# [Extracted information]

·····

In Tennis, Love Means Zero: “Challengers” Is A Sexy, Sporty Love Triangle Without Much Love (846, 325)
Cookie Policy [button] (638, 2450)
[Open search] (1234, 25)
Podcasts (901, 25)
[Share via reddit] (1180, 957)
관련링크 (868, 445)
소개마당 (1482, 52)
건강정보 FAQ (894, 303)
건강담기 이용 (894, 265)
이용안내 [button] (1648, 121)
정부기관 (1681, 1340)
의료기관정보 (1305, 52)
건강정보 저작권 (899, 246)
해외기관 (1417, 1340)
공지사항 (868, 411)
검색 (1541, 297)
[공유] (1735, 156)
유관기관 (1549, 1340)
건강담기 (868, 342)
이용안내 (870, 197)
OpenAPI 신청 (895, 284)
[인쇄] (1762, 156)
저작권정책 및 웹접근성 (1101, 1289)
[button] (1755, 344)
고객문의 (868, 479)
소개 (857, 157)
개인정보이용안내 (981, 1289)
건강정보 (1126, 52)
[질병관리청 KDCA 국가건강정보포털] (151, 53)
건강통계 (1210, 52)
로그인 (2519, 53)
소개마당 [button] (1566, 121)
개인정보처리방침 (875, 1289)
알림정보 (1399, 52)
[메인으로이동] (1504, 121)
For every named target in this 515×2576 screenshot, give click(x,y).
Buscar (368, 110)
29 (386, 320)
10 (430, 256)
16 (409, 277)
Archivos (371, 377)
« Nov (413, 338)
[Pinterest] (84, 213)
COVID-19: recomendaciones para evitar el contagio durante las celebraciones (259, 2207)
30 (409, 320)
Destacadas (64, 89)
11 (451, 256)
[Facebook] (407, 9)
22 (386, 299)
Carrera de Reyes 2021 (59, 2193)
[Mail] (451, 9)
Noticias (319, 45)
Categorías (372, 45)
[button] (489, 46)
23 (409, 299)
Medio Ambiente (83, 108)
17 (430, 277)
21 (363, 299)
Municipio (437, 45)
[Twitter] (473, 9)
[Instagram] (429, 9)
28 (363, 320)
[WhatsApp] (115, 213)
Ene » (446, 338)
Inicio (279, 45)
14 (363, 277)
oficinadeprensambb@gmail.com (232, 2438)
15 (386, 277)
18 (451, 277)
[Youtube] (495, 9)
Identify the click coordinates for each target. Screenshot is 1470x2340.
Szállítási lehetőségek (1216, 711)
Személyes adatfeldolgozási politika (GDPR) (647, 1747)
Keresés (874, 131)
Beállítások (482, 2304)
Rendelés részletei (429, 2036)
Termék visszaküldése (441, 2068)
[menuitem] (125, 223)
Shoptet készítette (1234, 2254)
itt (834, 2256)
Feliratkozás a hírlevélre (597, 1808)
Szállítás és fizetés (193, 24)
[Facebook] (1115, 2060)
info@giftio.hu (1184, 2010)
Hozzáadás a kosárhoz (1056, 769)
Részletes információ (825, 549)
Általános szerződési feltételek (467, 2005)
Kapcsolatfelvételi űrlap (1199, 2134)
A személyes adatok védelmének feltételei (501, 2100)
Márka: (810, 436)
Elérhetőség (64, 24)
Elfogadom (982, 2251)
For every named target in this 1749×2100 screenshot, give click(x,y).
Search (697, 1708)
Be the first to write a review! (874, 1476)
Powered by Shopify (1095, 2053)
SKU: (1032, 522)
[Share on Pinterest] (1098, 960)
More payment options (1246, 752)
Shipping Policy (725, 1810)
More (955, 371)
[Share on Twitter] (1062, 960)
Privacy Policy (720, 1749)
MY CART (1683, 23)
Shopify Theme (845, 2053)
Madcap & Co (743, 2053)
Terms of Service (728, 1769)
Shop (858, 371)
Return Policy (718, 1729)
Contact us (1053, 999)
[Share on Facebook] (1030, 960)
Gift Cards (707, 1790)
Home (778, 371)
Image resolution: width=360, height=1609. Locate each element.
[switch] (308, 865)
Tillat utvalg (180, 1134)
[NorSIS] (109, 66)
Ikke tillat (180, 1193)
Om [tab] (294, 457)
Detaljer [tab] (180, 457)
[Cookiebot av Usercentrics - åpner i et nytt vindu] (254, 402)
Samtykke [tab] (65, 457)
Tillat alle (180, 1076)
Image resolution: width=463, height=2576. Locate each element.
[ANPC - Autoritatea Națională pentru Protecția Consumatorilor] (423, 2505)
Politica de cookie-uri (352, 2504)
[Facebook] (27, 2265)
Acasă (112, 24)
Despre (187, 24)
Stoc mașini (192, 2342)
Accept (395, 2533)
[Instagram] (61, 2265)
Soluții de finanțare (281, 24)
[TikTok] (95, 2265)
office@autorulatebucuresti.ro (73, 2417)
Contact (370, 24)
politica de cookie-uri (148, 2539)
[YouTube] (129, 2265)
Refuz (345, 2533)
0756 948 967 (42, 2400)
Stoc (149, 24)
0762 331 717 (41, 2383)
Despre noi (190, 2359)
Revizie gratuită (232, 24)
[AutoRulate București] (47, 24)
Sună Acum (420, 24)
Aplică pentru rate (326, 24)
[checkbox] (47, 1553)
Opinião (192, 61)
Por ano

·····

# [Work instructions]
From the records above, quote only the lines running from the line with "건강정보 저작권 (899, 246)" to the line with "15 (386, 277)", both lines included.

# [Response]
건강정보 저작권 (899, 246)
해외기관 (1417, 1340)
공지사항 (868, 411)
검색 (1541, 297)
[공유] (1735, 156)
유관기관 (1549, 1340)
건강담기 (868, 342)
이용안내 (870, 197)
OpenAPI 신청 (895, 284)
[인쇄] (1762, 156)
저작권정책 및 웹접근성 (1101, 1289)
[button] (1755, 344)
고객문의 (868, 479)
소개 (857, 157)
개인정보이용안내 (981, 1289)
건강정보 (1126, 52)
[질병관리청 KDCA 국가건강정보포털] (151, 53)
건강통계 (1210, 52)
로그인 (2519, 53)
소개마당 [button] (1566, 121)
개인정보처리방침 (875, 1289)
알림정보 (1399, 52)
[메인으로이동] (1504, 121)
For every named target in this 515×2576 screenshot, give click(x,y).
Buscar (368, 110)
29 (386, 320)
10 (430, 256)
16 (409, 277)
Archivos (371, 377)
« Nov (413, 338)
[Pinterest] (84, 213)
COVID-19: recomendaciones para evitar el contagio durante las celebraciones (259, 2207)
30 (409, 320)
Destacadas (64, 89)
11 (451, 256)
[Facebook] (407, 9)
22 (386, 299)
Carrera de Reyes 2021 (59, 2193)
[Mail] (451, 9)
Noticias (319, 45)
Categorías (372, 45)
[button] (489, 46)
23 (409, 299)
Medio Ambiente (83, 108)
17 (430, 277)
21 (363, 299)
Municipio (437, 45)
[Twitter] (473, 9)
[Instagram] (429, 9)
28 (363, 320)
[WhatsApp] (115, 213)
Ene » (446, 338)
Inicio (279, 45)
14 (363, 277)
oficinadeprensambb@gmail.com (232, 2438)
15 (386, 277)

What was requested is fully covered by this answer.